__To do__
a) From the sentiment analysis introduction, list every area to which sentiment analysis is said to be widely applicable.
b) Summarize the sentiment analysis introduction in two sentences.

__Given text__
Sentiment Analysis for Classifying Sentiment of Movie Reviews

Sentiment Analysis is the use of Natural Language Processing (NLP), Text Mining, and Computational Linguistics to identify, extract, and understand the emotional inclination present in the text. With the widespread propagation of reviews, blogs, ratings, recommendations, and feedback, online opinion has turned into a gold mine for businesses looking to capture the market with their products, identify new opportunities, and manage their reputations and brand name. Sentiment Analysis has been used by almost every sector and is widely appliable to Market Research, Customer Feedback, Brand Monitoring, Voice of employees, and Social Media Monitoring. 

Key takeaways from this blog

After completing this blog, we will have the knowledge about

  1. How sentiment analysis is being used by different industries?
  2. Data analysis for the IMDB movie review dataset.
  3. Different steps of text processing or data processing, including tokenization, lemmatization, word embedding, and tf-idf.

__Data shown__
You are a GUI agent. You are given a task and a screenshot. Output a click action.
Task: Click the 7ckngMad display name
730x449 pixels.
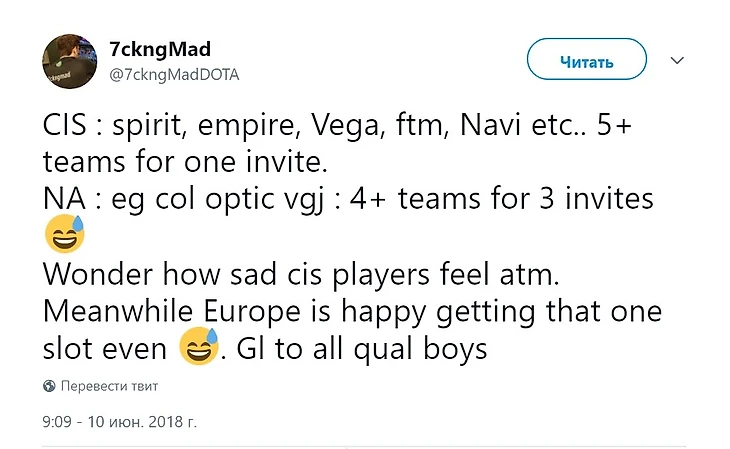click(159, 49)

__Full answers__
a) Market Research, Customer Feedback, Brand Monitoring, Voice of employees, Social Media Monitoring

b) Sentiment analysis uses natural language processing, text mining, and computational linguistics to identify, extract, and understand the emotional inclination in text, and online opinion has become a gold mine for businesses. The blog says it will cover how different industries use sentiment analysis, data analysis of the IMDB movie review dataset, and text processing steps such as tokenization, lemmatization, word embedding, and tf-idf.